Pour Nangula Uaandja, PDG du Conseil namibien de promotion et de développement des investissements, « c’est exactement le type d’investissement que le conseil vise à attirer car il est directement aligné sur notre ambition de débloquer des opportunités qui font avancer l’économie, et surtout améliore la qualité de vie de tous les Namibiens, avance-t-il. Il s’agit d’un projet marquant qui permettra au pays de créer en moyenne 15 000 emplois directs au cours des quatre prochaines années et 3 000 emplois directs permanents au cours de la période d’exploitation de 40 ans, tout en contribuant à d’autres efforts visant à stimuler la reprise économique. »
Partenariats tous azimuts
En août dernier, le pays signait avec l’Allemagne un partenariat formel pour mener des études de faisabilité autour de l’hydrogène et ainsi former des professionnels du secteur. L’Allemagne ambitionne de devenir numéro un mondial des technologies de l’hydrogène et prévoit d’investir 9 milliards d’euros d’ici 2030. Les études menées en Namibie devraient permettre l’exportation d’hydrogène vers l’Allemagne à partir du pays sud-africain. James Mnyupe a déclaré que, bien que l’accent soit mis sur l’exportation vers l’Europe, l’ambition est aussi de vendre une partie de la production aux pays voisins, afin de « profiter de la vision que nos dirigeants ont pour la zone de libre-échange continentale africaine ». « Beaucoup de nos voisins nous ont contactés – l’Angola, l’Afrique du Sud et le Botswana – pour demander comment ce projet peut être intégré dans le pool énergétique d’Afrique australe », a-t-il déclaré.
L’annonce du projet intervient alors que l’Afrique du Sud cherche aussi à développer des projets d’hydrogène vert dans une nouvelle zone économique spéciale (ZES) située à Boegoebaai, de l’autre côté de la frontière namibienne.
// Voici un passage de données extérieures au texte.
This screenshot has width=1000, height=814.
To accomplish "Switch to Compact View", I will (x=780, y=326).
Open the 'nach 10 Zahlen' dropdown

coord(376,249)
Le président Cyril Ramaphosa a fait valoir que Boegoebaai pourrait rapprocher l’Afrique du Sud et la Namibie alors que les deux pays d’Afrique australe tentent de s’assurer une part du marché d’exportation en raison de l’appétit mondial croissant pour l’hydrogène vert et les produits dérivés. Signe que le pays voit grand, un institut namibien de recherche sur l’hydrogène vert a été créé, puis intégré au sein de l’Université de Namibie. Objectif : accélérer la recherche et le développement au niveau local et former des professionnels qualifiés pour répondre aux besoins des entreprises locales tout au long de la chaîne de valeur de l’hydrogène vert.